This comfortable white tee-shirt can perform an ECG much more accurately than your Apple Watch





The world of fashion doesn’t get its fair share of credit. Clothes do so much more than just cover our bodies and indicate cultures/styles. They help regulate our inner temperature, armors help protect against harm, camo-wear helps reduce visibility, safety vests help increase visibility, sports clothing boost your physical abilities, the list goes on… and in the near future, the clothes you wear may be able to prematurely detect and prevent heart attacks.

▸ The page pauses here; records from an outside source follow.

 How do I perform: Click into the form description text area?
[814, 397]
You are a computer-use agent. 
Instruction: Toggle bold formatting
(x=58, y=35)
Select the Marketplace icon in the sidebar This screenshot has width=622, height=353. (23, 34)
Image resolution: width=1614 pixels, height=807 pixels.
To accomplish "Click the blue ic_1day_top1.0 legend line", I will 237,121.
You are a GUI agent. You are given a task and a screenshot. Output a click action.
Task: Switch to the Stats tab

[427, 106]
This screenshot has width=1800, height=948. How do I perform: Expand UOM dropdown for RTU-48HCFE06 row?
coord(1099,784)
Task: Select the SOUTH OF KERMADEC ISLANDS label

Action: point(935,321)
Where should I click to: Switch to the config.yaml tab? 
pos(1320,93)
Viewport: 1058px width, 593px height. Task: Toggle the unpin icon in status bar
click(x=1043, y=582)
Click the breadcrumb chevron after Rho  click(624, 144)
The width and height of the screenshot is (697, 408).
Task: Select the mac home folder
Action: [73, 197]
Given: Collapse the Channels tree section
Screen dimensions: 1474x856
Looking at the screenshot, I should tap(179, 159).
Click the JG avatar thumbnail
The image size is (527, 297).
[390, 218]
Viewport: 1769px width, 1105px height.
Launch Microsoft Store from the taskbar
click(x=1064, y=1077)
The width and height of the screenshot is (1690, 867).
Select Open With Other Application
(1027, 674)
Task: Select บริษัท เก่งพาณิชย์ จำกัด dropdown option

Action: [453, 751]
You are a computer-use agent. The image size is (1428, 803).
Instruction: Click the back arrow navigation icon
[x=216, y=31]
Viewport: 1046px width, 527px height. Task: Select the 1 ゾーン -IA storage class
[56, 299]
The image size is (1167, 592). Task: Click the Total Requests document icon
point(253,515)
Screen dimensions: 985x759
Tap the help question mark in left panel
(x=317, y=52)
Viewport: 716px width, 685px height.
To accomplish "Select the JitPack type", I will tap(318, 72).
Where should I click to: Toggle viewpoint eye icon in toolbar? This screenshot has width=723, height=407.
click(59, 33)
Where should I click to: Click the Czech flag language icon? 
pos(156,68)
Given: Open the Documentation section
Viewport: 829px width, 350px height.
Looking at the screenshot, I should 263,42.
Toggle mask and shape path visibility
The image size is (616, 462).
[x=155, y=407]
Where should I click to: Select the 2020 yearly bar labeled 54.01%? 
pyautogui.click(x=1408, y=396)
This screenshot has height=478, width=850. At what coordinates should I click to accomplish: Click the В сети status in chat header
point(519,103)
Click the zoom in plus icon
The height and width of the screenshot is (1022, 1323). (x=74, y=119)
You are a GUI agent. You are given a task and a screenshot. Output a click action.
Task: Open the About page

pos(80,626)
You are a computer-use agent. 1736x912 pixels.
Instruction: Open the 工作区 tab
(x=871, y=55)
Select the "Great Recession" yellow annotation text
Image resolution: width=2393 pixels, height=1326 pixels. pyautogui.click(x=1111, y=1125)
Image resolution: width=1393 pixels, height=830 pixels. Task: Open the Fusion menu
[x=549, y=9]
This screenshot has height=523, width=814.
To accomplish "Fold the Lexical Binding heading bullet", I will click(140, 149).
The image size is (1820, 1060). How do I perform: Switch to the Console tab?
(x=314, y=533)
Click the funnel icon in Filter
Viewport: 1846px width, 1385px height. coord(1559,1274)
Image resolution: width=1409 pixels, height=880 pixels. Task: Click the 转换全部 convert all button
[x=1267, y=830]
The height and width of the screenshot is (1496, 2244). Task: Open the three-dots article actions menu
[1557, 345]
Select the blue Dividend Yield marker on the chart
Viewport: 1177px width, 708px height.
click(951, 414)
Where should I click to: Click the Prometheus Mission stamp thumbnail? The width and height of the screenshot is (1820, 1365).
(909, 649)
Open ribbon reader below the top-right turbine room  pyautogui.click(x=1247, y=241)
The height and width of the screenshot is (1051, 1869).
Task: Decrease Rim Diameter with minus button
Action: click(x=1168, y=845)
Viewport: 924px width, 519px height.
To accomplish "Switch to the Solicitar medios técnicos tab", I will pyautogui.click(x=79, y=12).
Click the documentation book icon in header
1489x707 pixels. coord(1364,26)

The Viscero vest by Ireland-based Design Partners is a wearable ECG device that looks like the iconic plain white tee shirt. Designed to do away with those incredibly clunky Holter monitors (that can often increase patient discomfort), the Viscero is simply a white vest you wear underneath your clothing. Unlike the Holter which involves sticking ‘wet’ electrodes to your body and having them connected to a walkie-talkie-sized device that’s perpetually strapped to your chest, Viscero is as easy and freeing as wearing any t-shirt or garment. The body-hugging vest comes with dry electrodes integrated into the tee shirt’s design, placed at strategic points to accurately capture medical data, while the data itself is sent to a compact smart wearable device that attaches to the side of the tee, right above the pocket.

Designer: Design Partners

An arrhythmia is an abnormal heartbeat that can be harmless or life-threatening. The most common type is atrial fibrillation (AFib), where the upper heart chambers contract irregularly, increasing the likelihood of blood clots, stroke, heart failure, and other heart-related complications. According to the CDC, it’s estimated that by 2030 as many as 12.1 million people in the United States will annually have AFib.

Detecting Afib isn’t particularly swift or easy either. Unlike an ECG, which just captures data over a short window, checking for Afib requires gathering hours or even days’ worth of heart behavior to check for anomalies. The Apple Watch, which can perform basic ECGs, isn’t designed to continuously check for Afib, which means its accuracy rate falls to around 34% in most adults, according to research. Doctors commonly rely on Holter monitors for shorter monitoring windows (roughly 24 hours), or on invasive methods like implantable loop recorders (ILRs) for long-term capturing. While the Holter seems like the most convenient option, a traditional Holter is uncomfortable to wear and inhibits natural movement, often making the data it collects unrepresentative and unhelpful. This led to Design Partners asking themselves, “How might we create an accurate, unintrusive, and non-invasive solution that could monitor you for weeks or even months?”

Viscero’s biggest innovation is the fact that it contains a carefully designed ECG circuit system right into the fabric. The tee uses a series of dry electrodes that are positioned away from the chest to more peripheral locations while maintaining consistent compression points. This allows the Viscero to sit on your torso as comfortably as a tee would, while in fact, being a medical-grade, 6-lead ECG monitoring system. “Now you can run for the bus, walk your dog, hug your children and unwind on the sofa, without giving Viscero a second thought”, say the team at Design Partners.